Rendons-nous compte que sous couvert de lutte contre le terrorisme, au nom, non de la liberté d’expression, mais d’un prétendu « droit au blasphème » (ou droit à l’insulte), nous justifions de sécuriser toujours plus nos rues, nos lieux de culte, tout en excitant la colère des populations les unes contre les autres. Oui, car en faisant appel à la peur (rappelons la phrase, retirée un peu tard, de M. Darmanin : « La peur doit changer de camp. »), nous n’obtiendrons jamais rien qu’une chaîne sans fin de violence, verbale, morale, ou physique.

Voyant tout cela, j’appelle désormais chacun de mes amis et tout citoyen français à résister de façon non violente, par quelques actes concrets :

Sortons de chez nous. Allons voir nos amis. Allons voir notre famille, nos proches. Occupons-nous des pauvres. Manifestons et protestons contre les lois iniques.

Ne faisons plus d’attestation. Nous sommes sortis de l’état de droit, ne nous laissons pas faire par la peur de recevoir une amende. Si nous sommes assez nombreux à le faire, la police ne pourra rien faire – et nous arriverons peut-être même à aider nos policiers à se rendre compte de la gravité de ce qui leur est demandé depuis des mois.

Ne portons plus de masque dans la rue et si nous sommes bien portants. « Le visage est ce que l’on ne peut tuer » a écrit Emmanuel Lévinas.

Enfin, et à plus moyen terme, refusons de nous laisser vacciner du Covid dans l’immédiat, quand bien même cela deviendrait un jour obligatoire sur le territoire national. Les vaccins validés à la va-vite actuellement dans le monde, aux Etats-Unis, en Chine,… utilisent des technologies qui n’ont encore jamais été testées sur l’homme. Nous ne sommes ni en Chine, ni en Russie, où les gouvernements ont l’habitude de tester des vaccins à grande échelle. Ne nous laissons pas faire. Au-delà de polémiques complotistes, ne nous laissons pas faire. Des traitements existent comme alternatives au vaccin. Des traitements peuvent être développés, n’obligeant pas des populations entières à subir le test d’un vaccin aux technologies hasardeuses.

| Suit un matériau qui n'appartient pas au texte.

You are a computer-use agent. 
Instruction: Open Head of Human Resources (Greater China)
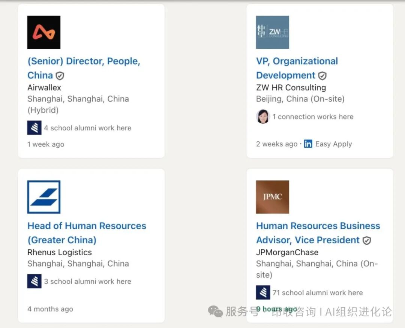tap(87, 226)
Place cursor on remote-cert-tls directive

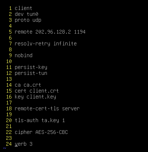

Quoi qu’il arrive, en tout cas, gardons la joie au coeur, nous sommes appelés à vivre libres et à aimer. C’est notre non violence et notre capacité d’amour qui nous rendront vainqueurs.

Bravo, Victor, et merci !

Hier, sur CNews, dans l’émission « En quête d’esprit » animée par Aymeric Pourbaix, le thème de l’émission tournait autour du questionnement des mesures sanitaires par les catholiques français quant à l’interdiction de participer aux offices du dimanche. Parmi les invités, Victor, un jeune Youtuber de 19 ans, dont l’intervention m’a beaucoup touchée et qui, je crois, allait dans le sens qu’il faut que nous défendions.

Victor n’a fait preuve ni de colère, ni de haine, ni d’esprit revendicateur, revanchard ou identitaire lors de son intervention et réponses aux questions d’Aymeric Pourbaix. Soutenu par les clarifications des pères Cédric Burgun et Albert Jacqueline, il a expliqué de façon claire et aimante ce que voulait dire pour nous catholiques l’importance de l’Eucharistie, de la messe et de la communion, ce que les écrans avaient de mauvais en s’interposant dans la relation entre les personnes. Tout cela, sans pour autant faire de « La Messe » ou de « L’Eucharistie » une revendication matérialiste et cléricaliste, en rappelant et en reconnaissant tout de même que l’essentiel chez un chrétien tient d’abord en la charité et la pratique de l’Amour que Dieu nous donne autour de nous. Victor n’est tombé ni dans le piège cléricaliste identitaire ni dans le piège de la soumission aux directives gouvernementales, tout en gardant un ton aimant, exercice sûrement difficile lorsque l’on passe ainsi à la télévision à l’heure actuelle.

Quelle joie de voir prendre la parole des jeunes catholiques comme lui, dont le courage et le coeur sont à mon avis guidés par ce qu’il faut d’Esprit saint et d’amour.

Merci Victor pour ton témoignage et bravo pour ton courage.